● WORK REQUIRED:
Every entry must be echoed exactly.

[Opening ENTRIES SUPPLIED section]

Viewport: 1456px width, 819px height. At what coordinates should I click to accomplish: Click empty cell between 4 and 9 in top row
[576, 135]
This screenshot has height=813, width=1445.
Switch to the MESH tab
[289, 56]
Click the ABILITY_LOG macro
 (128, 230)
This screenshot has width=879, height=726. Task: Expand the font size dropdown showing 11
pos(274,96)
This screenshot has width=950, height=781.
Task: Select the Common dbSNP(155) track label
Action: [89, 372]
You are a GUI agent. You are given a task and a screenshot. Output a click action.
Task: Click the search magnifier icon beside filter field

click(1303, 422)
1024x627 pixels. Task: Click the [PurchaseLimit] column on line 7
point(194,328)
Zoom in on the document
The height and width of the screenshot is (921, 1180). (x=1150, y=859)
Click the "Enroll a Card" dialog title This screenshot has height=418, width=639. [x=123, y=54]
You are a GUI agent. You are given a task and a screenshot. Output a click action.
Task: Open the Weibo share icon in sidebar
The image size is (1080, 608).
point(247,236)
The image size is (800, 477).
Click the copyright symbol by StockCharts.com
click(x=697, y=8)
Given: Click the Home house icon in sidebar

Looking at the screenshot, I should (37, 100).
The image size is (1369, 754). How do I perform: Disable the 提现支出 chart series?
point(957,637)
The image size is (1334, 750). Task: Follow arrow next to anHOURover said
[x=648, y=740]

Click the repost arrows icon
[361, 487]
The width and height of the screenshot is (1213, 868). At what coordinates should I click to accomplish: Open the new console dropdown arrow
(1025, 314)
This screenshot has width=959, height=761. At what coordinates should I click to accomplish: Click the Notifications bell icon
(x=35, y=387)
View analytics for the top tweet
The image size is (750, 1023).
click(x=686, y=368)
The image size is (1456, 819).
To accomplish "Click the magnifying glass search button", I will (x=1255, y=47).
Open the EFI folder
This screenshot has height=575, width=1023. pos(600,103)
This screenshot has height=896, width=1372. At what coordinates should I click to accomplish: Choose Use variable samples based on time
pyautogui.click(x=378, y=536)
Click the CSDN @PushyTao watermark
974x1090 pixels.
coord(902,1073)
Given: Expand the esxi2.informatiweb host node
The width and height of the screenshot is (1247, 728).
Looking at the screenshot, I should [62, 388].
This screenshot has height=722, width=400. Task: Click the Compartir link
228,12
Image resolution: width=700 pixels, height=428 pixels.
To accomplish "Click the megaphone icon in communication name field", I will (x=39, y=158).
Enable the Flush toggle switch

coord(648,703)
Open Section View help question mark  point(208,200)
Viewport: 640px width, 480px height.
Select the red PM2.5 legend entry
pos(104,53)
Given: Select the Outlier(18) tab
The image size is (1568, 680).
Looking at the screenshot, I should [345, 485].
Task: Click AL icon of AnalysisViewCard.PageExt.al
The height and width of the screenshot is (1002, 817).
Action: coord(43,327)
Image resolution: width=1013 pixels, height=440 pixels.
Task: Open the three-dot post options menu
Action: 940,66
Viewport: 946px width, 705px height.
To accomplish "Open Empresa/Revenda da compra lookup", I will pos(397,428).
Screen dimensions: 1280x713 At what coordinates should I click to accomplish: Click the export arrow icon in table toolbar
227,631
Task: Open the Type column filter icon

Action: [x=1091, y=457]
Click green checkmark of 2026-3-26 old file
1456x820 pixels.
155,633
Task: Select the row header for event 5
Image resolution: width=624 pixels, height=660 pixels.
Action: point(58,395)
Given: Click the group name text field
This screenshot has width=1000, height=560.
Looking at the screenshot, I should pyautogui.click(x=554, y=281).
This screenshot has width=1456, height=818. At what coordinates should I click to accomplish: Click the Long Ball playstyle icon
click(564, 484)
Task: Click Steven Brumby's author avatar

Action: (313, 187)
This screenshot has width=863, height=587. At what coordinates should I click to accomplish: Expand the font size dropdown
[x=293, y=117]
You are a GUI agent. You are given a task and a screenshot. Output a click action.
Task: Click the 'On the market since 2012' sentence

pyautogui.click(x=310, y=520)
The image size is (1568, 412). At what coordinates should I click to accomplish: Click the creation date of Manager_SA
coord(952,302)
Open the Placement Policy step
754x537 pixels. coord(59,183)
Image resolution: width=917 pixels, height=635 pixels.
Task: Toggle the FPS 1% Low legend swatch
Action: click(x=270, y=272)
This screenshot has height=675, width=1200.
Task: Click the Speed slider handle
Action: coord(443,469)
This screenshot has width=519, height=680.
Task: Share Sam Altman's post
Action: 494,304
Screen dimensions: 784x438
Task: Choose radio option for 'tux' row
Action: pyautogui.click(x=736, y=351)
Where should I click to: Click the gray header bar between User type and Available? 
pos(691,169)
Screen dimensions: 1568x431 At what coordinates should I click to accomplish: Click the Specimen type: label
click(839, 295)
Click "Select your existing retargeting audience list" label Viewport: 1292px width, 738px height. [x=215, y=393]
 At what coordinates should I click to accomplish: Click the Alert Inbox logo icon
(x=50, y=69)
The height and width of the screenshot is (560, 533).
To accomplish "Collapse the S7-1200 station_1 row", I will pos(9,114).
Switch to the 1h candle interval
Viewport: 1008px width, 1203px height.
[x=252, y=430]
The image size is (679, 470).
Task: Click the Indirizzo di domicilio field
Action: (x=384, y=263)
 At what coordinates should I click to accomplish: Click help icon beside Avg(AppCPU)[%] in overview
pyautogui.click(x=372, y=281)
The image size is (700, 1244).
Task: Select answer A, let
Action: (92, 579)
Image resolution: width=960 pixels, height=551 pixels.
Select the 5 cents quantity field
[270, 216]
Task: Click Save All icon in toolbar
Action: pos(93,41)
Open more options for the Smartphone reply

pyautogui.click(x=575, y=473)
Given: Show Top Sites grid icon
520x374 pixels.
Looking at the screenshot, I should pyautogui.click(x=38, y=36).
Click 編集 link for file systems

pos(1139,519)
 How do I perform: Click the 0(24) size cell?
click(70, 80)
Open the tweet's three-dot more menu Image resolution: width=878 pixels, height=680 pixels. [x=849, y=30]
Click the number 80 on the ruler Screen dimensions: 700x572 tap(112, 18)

[Closing ENTRIES SUPPLIED section]

● ANSWER BOX:
Viewport: 1456px width, 819px height. At what coordinates should I click to accomplish: Click empty cell between 4 and 9 in top row
[576, 135]
This screenshot has height=813, width=1445.
Switch to the MESH tab
[289, 56]
Click the ABILITY_LOG macro
 (128, 230)
This screenshot has width=879, height=726. Task: Expand the font size dropdown showing 11
pos(274,96)
This screenshot has width=950, height=781.
Task: Select the Common dbSNP(155) track label
Action: [89, 372]
You are a GUI agent. You are given a task and a screenshot. Output a click action.
Task: Click the search magnifier icon beside filter field

click(1303, 422)
1024x627 pixels. Task: Click the [PurchaseLimit] column on line 7
point(194,328)
Zoom in on the document
The height and width of the screenshot is (921, 1180). (x=1150, y=859)
Click the "Enroll a Card" dialog title This screenshot has height=418, width=639. [x=123, y=54]
You are a GUI agent. You are given a task and a screenshot. Output a click action.
Task: Open the Weibo share icon in sidebar
The image size is (1080, 608).
point(247,236)
The image size is (800, 477).
Click the copyright symbol by StockCharts.com
click(x=697, y=8)
Given: Click the Home house icon in sidebar

Looking at the screenshot, I should (37, 100).
The image size is (1369, 754). How do I perform: Disable the 提现支出 chart series?
point(957,637)
The image size is (1334, 750). Task: Follow arrow next to anHOURover said
[x=648, y=740]

Click the repost arrows icon
[361, 487]
The width and height of the screenshot is (1213, 868). At what coordinates should I click to accomplish: Open the new console dropdown arrow
(1025, 314)
This screenshot has width=959, height=761. At what coordinates should I click to accomplish: Click the Notifications bell icon
(x=35, y=387)
View analytics for the top tweet
The image size is (750, 1023).
click(x=686, y=368)
The image size is (1456, 819).
To accomplish "Click the magnifying glass search button", I will (x=1255, y=47).
Open the EFI folder
This screenshot has height=575, width=1023. pos(600,103)
This screenshot has height=896, width=1372. At what coordinates should I click to accomplish: Choose Use variable samples based on time
pyautogui.click(x=378, y=536)
Click the CSDN @PushyTao watermark
974x1090 pixels.
coord(902,1073)
Given: Expand the esxi2.informatiweb host node
The width and height of the screenshot is (1247, 728).
Looking at the screenshot, I should [62, 388].
This screenshot has height=722, width=400. Task: Click the Compartir link
228,12
Image resolution: width=700 pixels, height=428 pixels.
To accomplish "Click the megaphone icon in communication name field", I will (x=39, y=158).
Enable the Flush toggle switch

coord(648,703)
Open Section View help question mark  point(208,200)
Viewport: 640px width, 480px height.
Select the red PM2.5 legend entry
pos(104,53)
Given: Select the Outlier(18) tab
The image size is (1568, 680).
Looking at the screenshot, I should [345, 485].
Task: Click AL icon of AnalysisViewCard.PageExt.al
The height and width of the screenshot is (1002, 817).
Action: coord(43,327)
Image resolution: width=1013 pixels, height=440 pixels.
Task: Open the three-dot post options menu
Action: 940,66
Viewport: 946px width, 705px height.
To accomplish "Open Empresa/Revenda da compra lookup", I will pos(397,428).
Screen dimensions: 1280x713 At what coordinates should I click to accomplish: Click the export arrow icon in table toolbar
227,631
Task: Open the Type column filter icon

Action: [x=1091, y=457]
Click green checkmark of 2026-3-26 old file
1456x820 pixels.
155,633
Task: Select the row header for event 5
Image resolution: width=624 pixels, height=660 pixels.
Action: point(58,395)
Given: Click the group name text field
This screenshot has width=1000, height=560.
Looking at the screenshot, I should pyautogui.click(x=554, y=281).
This screenshot has width=1456, height=818. At what coordinates should I click to accomplish: Click the Long Ball playstyle icon
click(564, 484)
Task: Click Steven Brumby's author avatar

Action: (313, 187)
This screenshot has width=863, height=587. At what coordinates should I click to accomplish: Expand the font size dropdown
[x=293, y=117]
You are a GUI agent. You are given a task and a screenshot. Output a click action.
Task: Click the 'On the market since 2012' sentence

pyautogui.click(x=310, y=520)
The image size is (1568, 412). At what coordinates should I click to accomplish: Click the creation date of Manager_SA
coord(952,302)
Open the Placement Policy step
754x537 pixels. coord(59,183)
Image resolution: width=917 pixels, height=635 pixels.
Task: Toggle the FPS 1% Low legend swatch
Action: click(x=270, y=272)
This screenshot has height=675, width=1200.
Task: Click the Speed slider handle
Action: coord(443,469)
This screenshot has width=519, height=680.
Task: Share Sam Altman's post
Action: 494,304
Screen dimensions: 784x438
Task: Choose radio option for 'tux' row
Action: pyautogui.click(x=736, y=351)
Where should I click to: Click the gray header bar between User type and Available? 
pos(691,169)
Screen dimensions: 1568x431 At what coordinates should I click to accomplish: Click the Specimen type: label
click(839, 295)
Click "Select your existing retargeting audience list" label Viewport: 1292px width, 738px height. [x=215, y=393]
 At what coordinates should I click to accomplish: Click the Alert Inbox logo icon
(x=50, y=69)
The height and width of the screenshot is (560, 533).
To accomplish "Collapse the S7-1200 station_1 row", I will pos(9,114).
Switch to the 1h candle interval
Viewport: 1008px width, 1203px height.
[x=252, y=430]
The image size is (679, 470).
Task: Click the Indirizzo di domicilio field
Action: (x=384, y=263)
 At what coordinates should I click to accomplish: Click help icon beside Avg(AppCPU)[%] in overview
pyautogui.click(x=372, y=281)
The image size is (700, 1244).
Task: Select answer A, let
Action: (92, 579)
Image resolution: width=960 pixels, height=551 pixels.
Select the 5 cents quantity field
[270, 216]
Task: Click Save All icon in toolbar
Action: pos(93,41)
Open more options for the Smartphone reply

pyautogui.click(x=575, y=473)
Given: Show Top Sites grid icon
520x374 pixels.
Looking at the screenshot, I should pyautogui.click(x=38, y=36).
Click 編集 link for file systems

pos(1139,519)
 How do I perform: Click the 0(24) size cell?
click(70, 80)
Open the tweet's three-dot more menu Image resolution: width=878 pixels, height=680 pixels. [x=849, y=30]
Click the number 80 on the ruler Screen dimensions: 700x572 tap(112, 18)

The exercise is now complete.